Suonando continuamente, viaggiando insieme e cibandoci delle stesse gioie o paure che troviamo in giro. Ci siamo sempre trattati come fratelli, obbligati dal caso a convivere senza possibilità di separarsi; non esiste il divorzio tra fratelli… E come tali ci diciamo tutto in faccia senza i giri di parole che spesso devono adottare gli amici tra di loro. La Banda è la nostra vita, sedici anni di sogni che si realizzano ogni giorno, sedici anni di gioie nemmeno sperate che allietano la nostra esistenza. Di recente siamo usciti con un cd nel mercato giapponese: nessuno di noi aveva nemmeno sfiorato questa ipotesi dalla monumentale allegria.

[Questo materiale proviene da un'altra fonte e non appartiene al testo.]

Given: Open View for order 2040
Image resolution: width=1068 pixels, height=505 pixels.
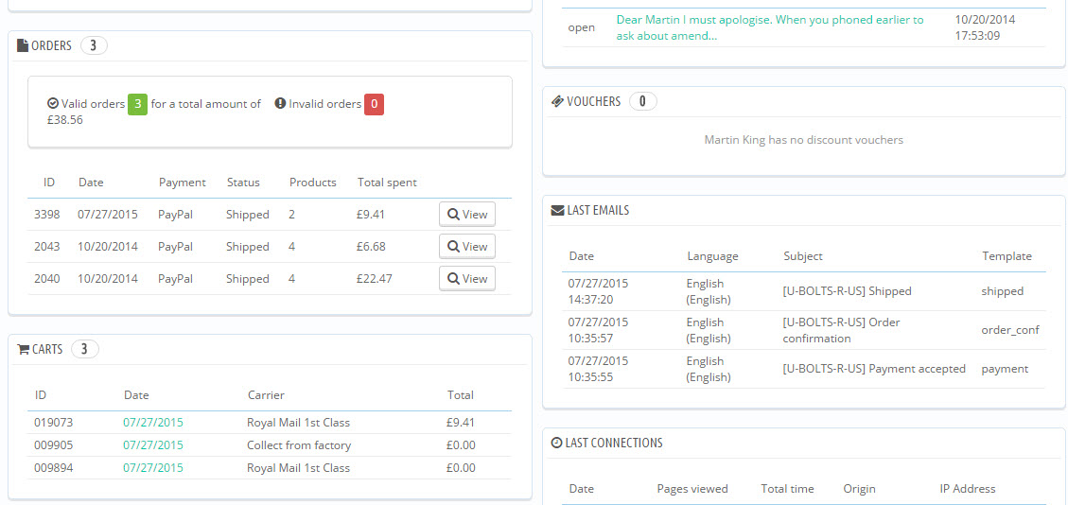Looking at the screenshot, I should click(467, 279).
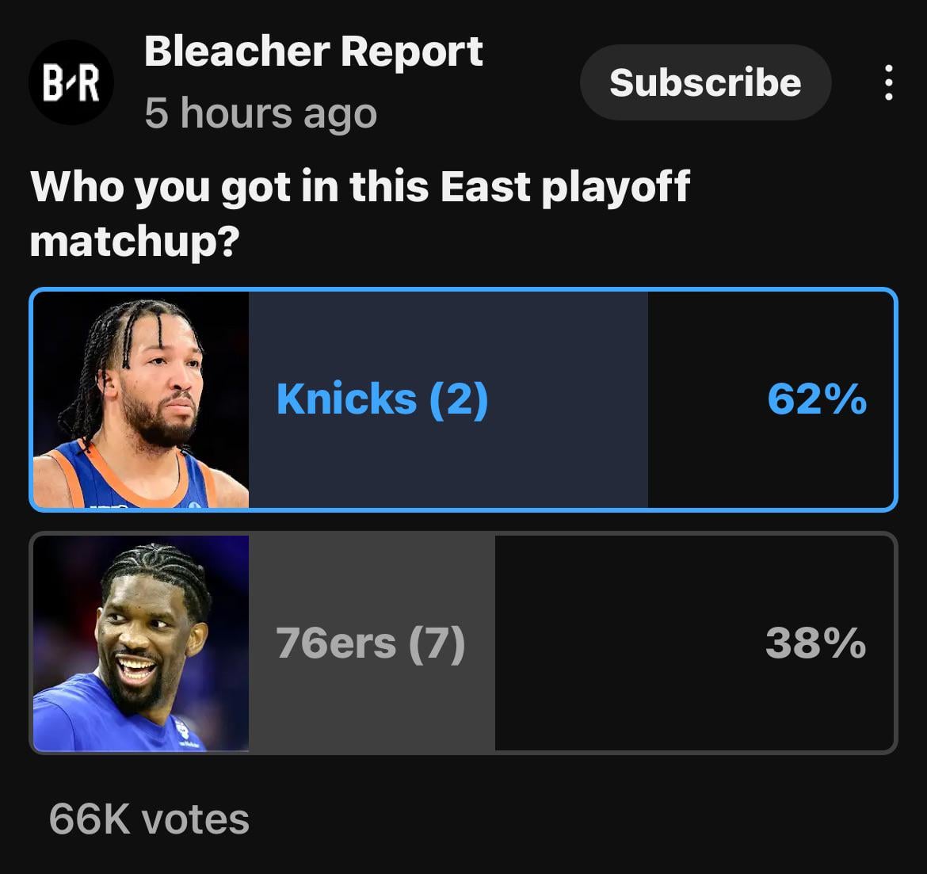Viewport: 927px width, 874px height.
Task: Click the 76ers player photo thumbnail
Action: pos(141,643)
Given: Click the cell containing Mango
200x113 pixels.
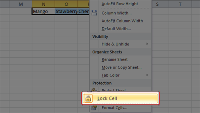Looking at the screenshot, I should 43,11.
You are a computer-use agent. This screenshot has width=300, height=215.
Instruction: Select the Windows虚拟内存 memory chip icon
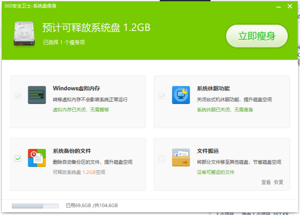[x=37, y=95]
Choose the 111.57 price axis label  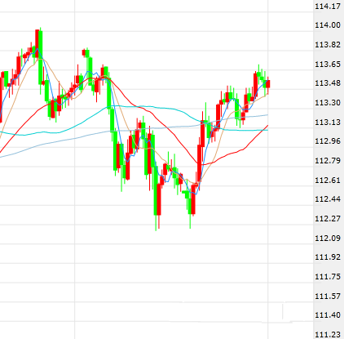(x=328, y=297)
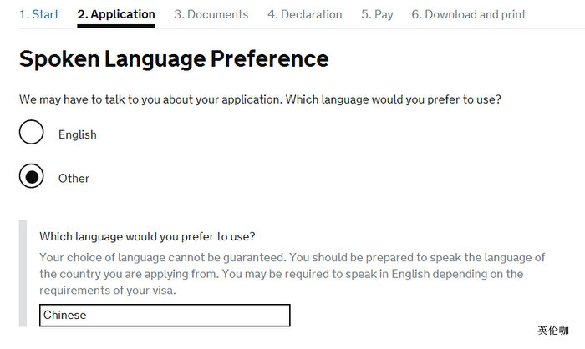Go to the 1. Start step
Viewport: 585px width, 349px height.
pos(39,14)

Che musica ascoltavate in passato? E c’è qualche artista in particolare che consigliereste?
E’ sempre stato chiaro che ognuno di noi dovesse essere se stesso, per essere credibili, veri. Così è nata la Bandabardò, un insieme di culture e di stili musicali, un piccolo mondo dove riversare tutto quello che in musica ci emoziona. Ascoltiamo da sempre la stessa musica, diversa per ognuno di noi risultando un gruppo indefinibile, onnivoro, ispirato da mille amori. Io personalmente (Erriquez) sono il portatore sano di cantautorismo e dunque come non citare George Brassens, poeta anarchico e libertino, vero Maestro del grande Maestro De André.

Tra tutti i vostri album, qual’è quello che vi ha dato più soddisfazioni?
Forse l’ ultimo… Ottavio. Ma solo perché è la nostra ultima creatura, perché è una lunga storia di ricerca d’amore attraverso la vita e gli incontri di questo personaggio, Ottavio, un antieroe timido e rispettoso. Essere riusciti a cantare una favola, con personaggi e accadimenti vari ci ha dato ulteriore, entusiasmante allegria.

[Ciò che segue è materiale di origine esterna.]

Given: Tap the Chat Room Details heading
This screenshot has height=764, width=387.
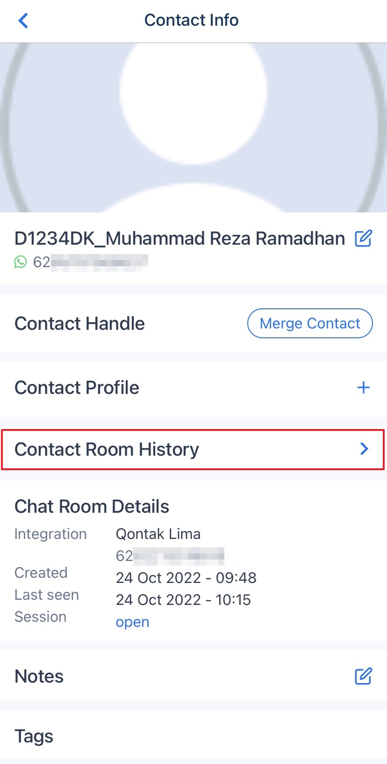Looking at the screenshot, I should click(92, 506).
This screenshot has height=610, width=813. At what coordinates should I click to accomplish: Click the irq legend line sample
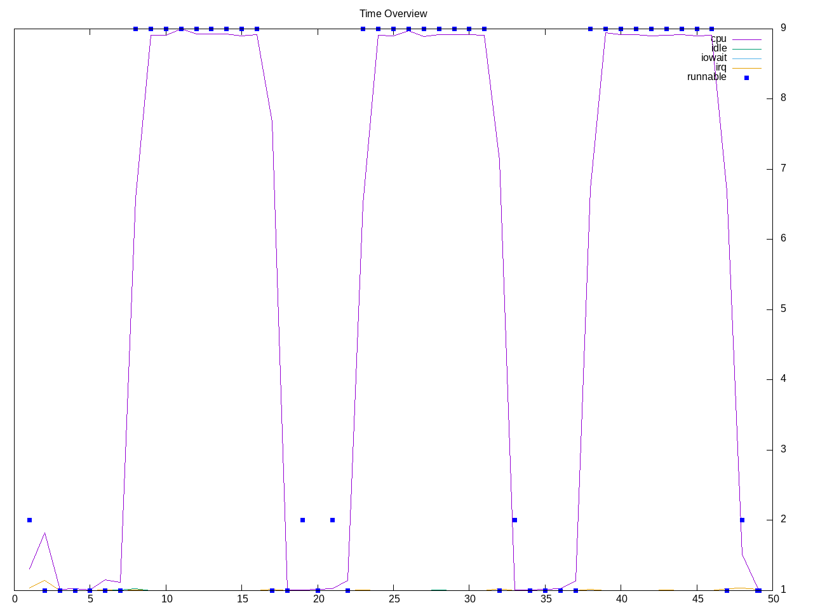click(746, 68)
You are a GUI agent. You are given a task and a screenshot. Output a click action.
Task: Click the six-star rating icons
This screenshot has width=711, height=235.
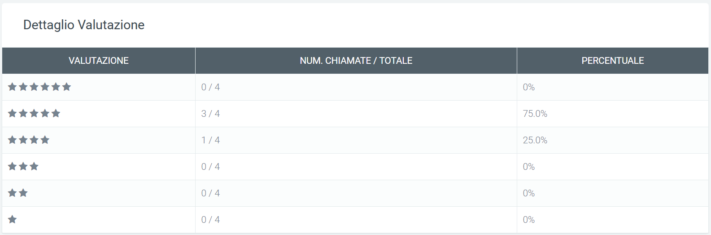[39, 87]
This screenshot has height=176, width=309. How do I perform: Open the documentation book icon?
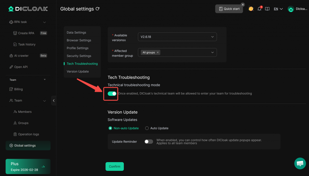click(x=267, y=9)
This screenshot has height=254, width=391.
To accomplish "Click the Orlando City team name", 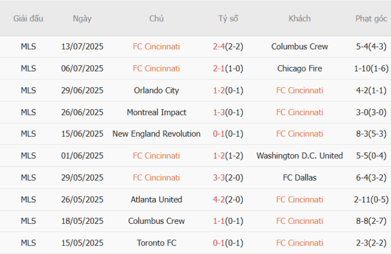I will pyautogui.click(x=156, y=90).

Cos’è per voi la Libertà? E più in particolare, voi vi sentite liberi di esprimervi, oppure dovete seguire le regole imposte dal mercato musicale?
La libertà per noi è la vita che facciamo. Ci siamo circondati di complici che ci aiutano a scegliere dove suonare, dove e come raccontare le nostre storie. Ci aiutano a fare in modo che i dischi e i concerti costino quanto è giusto, non un centesimo in più. Ci toglie un po’ il fiato la perfida equazione che sancisce che siamo mantenuti, pagati e riveriti dalle persone che più ci amano, che comprano i nostri cd, magliette, dvd, che vengono a ballare con noi… Abbiamo sempre cantato le nostre storie anche davanti a chi non le voleva sentire per ottusa e vecchia partigianeria ideologica: la libertà è anche non ascoltare se non vuoi farlo!

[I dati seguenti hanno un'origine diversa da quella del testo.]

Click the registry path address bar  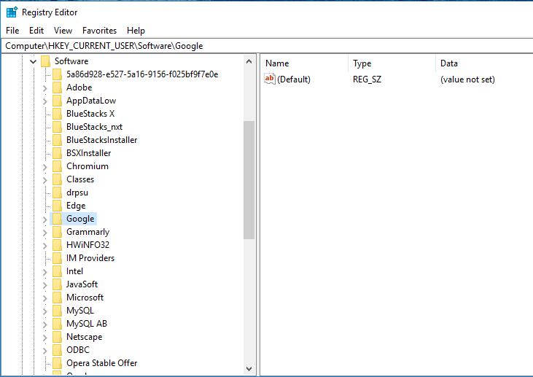pos(266,45)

Questo numero di DV è dedicato all’Amore. Nel senso; in questo mondo consumistico, frenetico, dove l’apparenza e i soldi sembrano contare più di ogni altra cosa, che fine ha fatto l’Amore? Dove e come si manifesta?
Quando mi dicono che cantare d’amore è fuori moda rabbrividisco! Anche vivere d’ amore è per i perdenti, visto che oggi gli idoli sono “quelli che svoltano”, quelli che si accaparrano, con qualsiasi mezzo, fortune economiche spaventose. La gente insegue felicità effimere, senza mai una fine, senza punto d’ arrivo, spinta dalla competizione con altri animali simili, spinta da terribile desiderio di potere e di possesso. Per noi l’ amore si manifesta in chi si sa accontentare, in chi non perde di vista che la felicità si trova tra il sorriso di un figlio e una primavera di sole.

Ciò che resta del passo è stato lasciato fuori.